■ TEXTO DO EXERCÍCIO:

★ ★ ★ ★ ★

O democrata veio a Glasgow, voltou a dizer que a transição para uma economia de baixo carbono, além de necessidade vital, é uma oportunidade para os EUA. Falou que significa novos empregos e novas indústrias. Os americanos puxaram a aliança pelo corte de emissões de metano e ajudaram os britânicos na coalizão pela preservação das florestas. Mas têm sérios problemas domésticos para entregar muito mais em Glasgow. 

“O tamanho original dos pacotes de Biden era de US$ 3,5 trilhões. Até agora nada foi aprovado”, resume o cientista político Eduardo Viola, especialista em Relações Internacionais e em política americana. O Senado aprovou um pacote de US$ 1 trilhão para infraestrutura, que inclui alguns projetos de infraestrutura verde. A Câmara não vota este pacote porque muitos deputados da esquerda democrata querem que seja aprovada, no Senado, uma parte fundamental de outro pacote com medidas de combate à pobreza e desigualdades de gênero e racial.

★ ★ ★ ★ ★

■ DADOS DISPONÍVEIS:

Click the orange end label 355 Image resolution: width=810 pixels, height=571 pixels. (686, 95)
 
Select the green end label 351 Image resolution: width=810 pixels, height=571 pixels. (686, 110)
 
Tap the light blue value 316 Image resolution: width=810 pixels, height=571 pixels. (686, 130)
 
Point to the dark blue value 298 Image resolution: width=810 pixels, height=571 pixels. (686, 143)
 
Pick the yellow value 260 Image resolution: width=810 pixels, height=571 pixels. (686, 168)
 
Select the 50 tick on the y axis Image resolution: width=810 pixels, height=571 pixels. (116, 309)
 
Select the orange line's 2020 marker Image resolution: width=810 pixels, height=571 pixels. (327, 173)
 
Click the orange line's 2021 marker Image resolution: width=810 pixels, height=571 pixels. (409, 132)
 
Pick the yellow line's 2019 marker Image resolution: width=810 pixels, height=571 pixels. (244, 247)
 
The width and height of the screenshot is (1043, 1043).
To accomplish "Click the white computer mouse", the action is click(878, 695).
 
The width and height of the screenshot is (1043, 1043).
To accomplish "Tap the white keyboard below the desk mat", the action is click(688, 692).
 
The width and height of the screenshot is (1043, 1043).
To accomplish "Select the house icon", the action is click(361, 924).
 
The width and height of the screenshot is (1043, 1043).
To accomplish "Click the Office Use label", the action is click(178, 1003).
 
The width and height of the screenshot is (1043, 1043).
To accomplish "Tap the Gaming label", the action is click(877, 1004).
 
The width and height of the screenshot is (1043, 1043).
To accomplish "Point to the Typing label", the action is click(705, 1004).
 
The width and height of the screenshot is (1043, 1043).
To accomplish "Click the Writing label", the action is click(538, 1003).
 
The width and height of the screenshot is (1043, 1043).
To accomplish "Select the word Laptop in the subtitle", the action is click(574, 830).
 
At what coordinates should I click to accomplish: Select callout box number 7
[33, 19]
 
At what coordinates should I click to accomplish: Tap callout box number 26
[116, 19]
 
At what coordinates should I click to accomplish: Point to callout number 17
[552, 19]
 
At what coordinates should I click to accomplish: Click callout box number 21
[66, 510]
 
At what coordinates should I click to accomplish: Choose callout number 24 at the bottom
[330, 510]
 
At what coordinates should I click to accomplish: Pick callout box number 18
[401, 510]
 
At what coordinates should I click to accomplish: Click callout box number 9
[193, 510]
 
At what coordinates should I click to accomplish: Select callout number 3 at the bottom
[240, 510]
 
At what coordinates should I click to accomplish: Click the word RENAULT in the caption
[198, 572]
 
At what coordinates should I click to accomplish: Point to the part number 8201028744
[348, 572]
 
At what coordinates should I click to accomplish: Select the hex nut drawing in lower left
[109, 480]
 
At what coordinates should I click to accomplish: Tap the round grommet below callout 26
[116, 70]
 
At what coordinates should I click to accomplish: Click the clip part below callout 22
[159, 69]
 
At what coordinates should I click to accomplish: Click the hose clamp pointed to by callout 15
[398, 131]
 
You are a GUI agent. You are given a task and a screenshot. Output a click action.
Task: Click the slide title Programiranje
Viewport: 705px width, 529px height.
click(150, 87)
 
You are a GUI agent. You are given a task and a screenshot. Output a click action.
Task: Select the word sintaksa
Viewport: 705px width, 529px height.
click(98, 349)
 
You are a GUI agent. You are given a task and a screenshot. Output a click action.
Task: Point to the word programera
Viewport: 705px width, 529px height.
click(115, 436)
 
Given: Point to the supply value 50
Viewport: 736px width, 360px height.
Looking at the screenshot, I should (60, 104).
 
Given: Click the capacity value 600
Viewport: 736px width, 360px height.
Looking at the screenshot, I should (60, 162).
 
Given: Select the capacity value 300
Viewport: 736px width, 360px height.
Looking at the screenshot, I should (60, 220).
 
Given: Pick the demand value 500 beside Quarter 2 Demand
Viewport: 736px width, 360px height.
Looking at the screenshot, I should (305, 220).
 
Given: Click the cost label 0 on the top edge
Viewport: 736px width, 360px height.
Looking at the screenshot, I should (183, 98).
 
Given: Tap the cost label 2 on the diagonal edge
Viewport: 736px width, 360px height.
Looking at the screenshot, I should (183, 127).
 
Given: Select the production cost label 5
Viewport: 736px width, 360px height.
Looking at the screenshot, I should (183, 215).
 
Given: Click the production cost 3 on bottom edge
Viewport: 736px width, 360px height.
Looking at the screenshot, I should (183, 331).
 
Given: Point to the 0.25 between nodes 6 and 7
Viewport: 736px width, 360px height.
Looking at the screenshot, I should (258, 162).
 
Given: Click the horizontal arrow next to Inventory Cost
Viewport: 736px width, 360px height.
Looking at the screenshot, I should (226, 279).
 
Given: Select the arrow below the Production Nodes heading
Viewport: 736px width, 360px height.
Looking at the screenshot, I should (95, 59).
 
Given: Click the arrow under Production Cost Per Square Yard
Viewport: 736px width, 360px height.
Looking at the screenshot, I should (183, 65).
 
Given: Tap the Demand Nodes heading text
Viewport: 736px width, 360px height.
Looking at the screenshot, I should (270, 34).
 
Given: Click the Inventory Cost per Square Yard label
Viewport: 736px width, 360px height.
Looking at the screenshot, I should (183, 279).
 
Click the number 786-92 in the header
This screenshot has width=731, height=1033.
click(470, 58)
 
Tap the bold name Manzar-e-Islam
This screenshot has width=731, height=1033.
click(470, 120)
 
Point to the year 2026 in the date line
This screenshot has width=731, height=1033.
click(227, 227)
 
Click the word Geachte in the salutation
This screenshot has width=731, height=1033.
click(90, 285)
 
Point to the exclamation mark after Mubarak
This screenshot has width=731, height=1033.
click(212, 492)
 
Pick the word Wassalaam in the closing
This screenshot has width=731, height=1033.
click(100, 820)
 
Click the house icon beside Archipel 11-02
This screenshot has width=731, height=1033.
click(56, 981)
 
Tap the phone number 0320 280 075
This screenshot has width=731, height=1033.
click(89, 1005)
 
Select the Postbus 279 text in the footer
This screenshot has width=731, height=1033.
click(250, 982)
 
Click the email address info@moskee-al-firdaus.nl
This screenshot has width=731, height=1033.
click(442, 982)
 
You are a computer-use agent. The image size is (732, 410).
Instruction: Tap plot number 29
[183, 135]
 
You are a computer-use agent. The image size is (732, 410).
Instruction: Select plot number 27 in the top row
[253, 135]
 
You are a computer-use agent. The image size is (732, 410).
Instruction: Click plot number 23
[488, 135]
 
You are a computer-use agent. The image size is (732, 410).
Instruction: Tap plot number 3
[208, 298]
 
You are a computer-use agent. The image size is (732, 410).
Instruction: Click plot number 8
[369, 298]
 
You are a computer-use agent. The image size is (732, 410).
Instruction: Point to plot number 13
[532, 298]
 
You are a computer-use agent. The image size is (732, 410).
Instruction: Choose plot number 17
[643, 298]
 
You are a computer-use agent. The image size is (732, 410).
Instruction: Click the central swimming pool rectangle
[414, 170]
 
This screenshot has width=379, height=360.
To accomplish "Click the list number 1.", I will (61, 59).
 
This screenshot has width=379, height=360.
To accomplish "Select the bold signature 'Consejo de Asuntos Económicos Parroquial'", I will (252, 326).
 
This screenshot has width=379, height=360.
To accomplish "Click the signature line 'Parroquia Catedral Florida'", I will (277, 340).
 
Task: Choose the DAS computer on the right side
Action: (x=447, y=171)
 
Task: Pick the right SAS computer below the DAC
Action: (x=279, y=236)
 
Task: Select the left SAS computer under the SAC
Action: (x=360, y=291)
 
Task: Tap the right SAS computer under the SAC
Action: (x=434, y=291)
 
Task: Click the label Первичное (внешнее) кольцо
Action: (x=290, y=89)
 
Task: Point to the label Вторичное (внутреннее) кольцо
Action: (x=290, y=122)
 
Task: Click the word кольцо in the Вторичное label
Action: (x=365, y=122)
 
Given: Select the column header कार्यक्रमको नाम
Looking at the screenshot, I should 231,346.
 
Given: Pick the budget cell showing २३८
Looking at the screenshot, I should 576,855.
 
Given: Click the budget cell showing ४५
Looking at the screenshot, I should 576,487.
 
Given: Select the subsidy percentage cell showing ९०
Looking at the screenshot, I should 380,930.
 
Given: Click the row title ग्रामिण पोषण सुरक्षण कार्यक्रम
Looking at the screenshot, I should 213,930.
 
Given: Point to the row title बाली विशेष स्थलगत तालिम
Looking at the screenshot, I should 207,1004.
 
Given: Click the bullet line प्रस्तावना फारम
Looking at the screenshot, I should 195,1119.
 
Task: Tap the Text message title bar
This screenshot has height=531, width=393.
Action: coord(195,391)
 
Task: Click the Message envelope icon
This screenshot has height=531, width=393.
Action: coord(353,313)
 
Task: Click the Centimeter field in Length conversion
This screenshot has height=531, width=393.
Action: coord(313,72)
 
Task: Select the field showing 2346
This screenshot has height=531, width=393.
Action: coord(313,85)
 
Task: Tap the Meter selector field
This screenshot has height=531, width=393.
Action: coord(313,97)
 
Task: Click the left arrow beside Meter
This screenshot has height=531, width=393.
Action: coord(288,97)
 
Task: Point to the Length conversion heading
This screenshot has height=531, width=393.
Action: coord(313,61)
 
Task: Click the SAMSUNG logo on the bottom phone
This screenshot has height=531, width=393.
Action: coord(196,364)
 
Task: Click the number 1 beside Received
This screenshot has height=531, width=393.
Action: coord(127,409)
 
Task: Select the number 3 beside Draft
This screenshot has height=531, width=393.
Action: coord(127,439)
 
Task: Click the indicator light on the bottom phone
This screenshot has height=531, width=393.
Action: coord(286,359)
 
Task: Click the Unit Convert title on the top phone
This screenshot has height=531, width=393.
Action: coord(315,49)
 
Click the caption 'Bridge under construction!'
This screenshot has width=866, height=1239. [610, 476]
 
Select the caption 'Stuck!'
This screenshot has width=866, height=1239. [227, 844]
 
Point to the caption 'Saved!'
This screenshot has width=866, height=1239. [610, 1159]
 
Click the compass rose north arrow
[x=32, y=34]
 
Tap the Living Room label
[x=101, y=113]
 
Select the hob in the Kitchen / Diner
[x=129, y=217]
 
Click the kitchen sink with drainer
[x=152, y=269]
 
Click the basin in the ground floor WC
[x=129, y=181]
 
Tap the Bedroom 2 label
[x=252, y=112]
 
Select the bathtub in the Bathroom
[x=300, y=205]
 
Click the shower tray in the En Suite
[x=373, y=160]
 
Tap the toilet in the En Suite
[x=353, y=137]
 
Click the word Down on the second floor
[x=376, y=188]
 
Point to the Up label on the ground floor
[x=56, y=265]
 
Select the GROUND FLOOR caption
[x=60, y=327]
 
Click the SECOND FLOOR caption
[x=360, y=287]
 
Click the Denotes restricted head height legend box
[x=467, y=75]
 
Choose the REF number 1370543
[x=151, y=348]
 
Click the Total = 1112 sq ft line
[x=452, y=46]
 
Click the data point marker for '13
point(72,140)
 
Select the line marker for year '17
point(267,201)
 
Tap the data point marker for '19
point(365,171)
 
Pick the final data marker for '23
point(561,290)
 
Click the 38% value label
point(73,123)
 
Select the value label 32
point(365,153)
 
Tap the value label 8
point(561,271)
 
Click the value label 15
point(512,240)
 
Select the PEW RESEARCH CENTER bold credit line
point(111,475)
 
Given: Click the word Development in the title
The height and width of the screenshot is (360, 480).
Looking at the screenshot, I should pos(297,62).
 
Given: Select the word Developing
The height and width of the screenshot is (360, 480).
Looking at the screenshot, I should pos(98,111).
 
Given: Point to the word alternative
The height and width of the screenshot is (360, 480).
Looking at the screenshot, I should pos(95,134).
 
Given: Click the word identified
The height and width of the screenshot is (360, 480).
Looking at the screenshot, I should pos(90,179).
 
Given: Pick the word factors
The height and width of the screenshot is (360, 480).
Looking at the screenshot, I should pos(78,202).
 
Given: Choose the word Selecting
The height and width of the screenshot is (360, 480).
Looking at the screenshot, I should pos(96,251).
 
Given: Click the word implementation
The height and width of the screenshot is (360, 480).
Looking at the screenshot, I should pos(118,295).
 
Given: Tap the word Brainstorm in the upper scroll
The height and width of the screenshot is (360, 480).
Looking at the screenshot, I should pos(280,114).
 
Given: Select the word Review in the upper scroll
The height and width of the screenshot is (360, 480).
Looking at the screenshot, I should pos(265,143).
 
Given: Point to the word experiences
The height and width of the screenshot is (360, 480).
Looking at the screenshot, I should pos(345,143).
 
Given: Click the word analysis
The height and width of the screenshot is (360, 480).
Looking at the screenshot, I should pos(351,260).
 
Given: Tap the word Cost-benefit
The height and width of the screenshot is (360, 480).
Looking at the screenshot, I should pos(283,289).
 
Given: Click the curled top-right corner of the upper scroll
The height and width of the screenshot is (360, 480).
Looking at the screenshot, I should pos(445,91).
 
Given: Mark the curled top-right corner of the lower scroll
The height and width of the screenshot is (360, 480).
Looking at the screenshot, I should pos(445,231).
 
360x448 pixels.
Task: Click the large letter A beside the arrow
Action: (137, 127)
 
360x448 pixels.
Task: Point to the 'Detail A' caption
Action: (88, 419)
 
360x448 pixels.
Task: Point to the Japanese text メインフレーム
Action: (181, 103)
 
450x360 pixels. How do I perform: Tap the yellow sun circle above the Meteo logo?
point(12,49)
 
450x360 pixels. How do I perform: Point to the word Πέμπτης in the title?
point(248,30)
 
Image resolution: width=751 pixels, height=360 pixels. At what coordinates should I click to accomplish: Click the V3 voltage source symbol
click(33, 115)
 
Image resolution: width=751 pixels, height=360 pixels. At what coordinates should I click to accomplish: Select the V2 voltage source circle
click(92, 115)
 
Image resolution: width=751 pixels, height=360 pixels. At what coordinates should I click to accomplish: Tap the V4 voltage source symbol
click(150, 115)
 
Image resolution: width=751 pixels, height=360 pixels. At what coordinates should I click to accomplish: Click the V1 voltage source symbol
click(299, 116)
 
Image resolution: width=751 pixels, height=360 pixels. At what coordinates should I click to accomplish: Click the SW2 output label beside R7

★ ★ ★ ★ ★

■ TAREFAS A CUMPRIR:
[A] Reproduza sem alterações o trecho do texto sobre os EUA em Glasgow entre "O democrata veio" e "mais em Glasgow.", ambos inclusive.
[B] As afirmações a seguir concordam com o texto sobre os EUA em Glasgow? Responda sim ou não a cada uma e cite literalmente as palavras do texto que decidem a resposta.
(i) O Senado aprovou um pacote de US$ 1 trilhão para infraestrutura.
(ii) A Câmara já votou o pacote de infraestrutura.
(iii) Os americanos ajudaram os britânicos na coalizão pela preservação das florestas.
[C] Dê sequência ao texto sobre os EUA em Glasgow a partir do ponto em que ele termina.
O material forma um conjunto à parte, independente do texto.

■ RESPOSTAS EM ORDEM:
[A]
O democrata veio a Glasgow, voltou a dizer que a transição para uma economia de baixo carbono, além de necessidade vital, é uma oportunidade para os EUA. Falou que significa novos empregos e novas indústrias. Os americanos puxaram a aliança pelo corte de emissões de metano e ajudaram os britânicos na coalizão pela preservação das florestas. Mas têm sérios problemas domésticos para entregar muito mais em Glasgow.

[B]
(i) Sim: "O Senado aprovou um pacote de US$ 1 trilhão para infraestrutura"
(ii) Não: "A Câmara não vota este pacote"
(iii) Sim: "ajudaram os britânicos na coalizão pela preservação das florestas"

[C]
Na parte climática do pacote há resistência de dois senadores democratas – um deles de Estado carvoeiro – e oposição total republicana. A derrota democrata na eleição para o governo da Virgínia esta semana aumenta o impasse. “A proposta de criação de um imposto ao carbono não tem a menor viabilidade, por enquanto”, diz Viola. “Provavelmente o pacote de US$ 1 trilhão para infraestrutura acabará aprovado, mas o resto continuará no limbo”, aposta. A aprovação do presidente Biden está em queda. “São três causas: a desastrada retirada dos EUA do Afeganistão, a inflação crescente e a pandemia que voltou a crescer.” 

“A atitude pouco ambiciosa da China aumenta a resistência a políticas climáticas nos EUA”, diz ele. “É extremamente difícil ter apoio na sociedade americana para uma forte redução de emissões quando a China continua emitindo a metade das emissões globais e só promete atingir o pico até 2030”, diz.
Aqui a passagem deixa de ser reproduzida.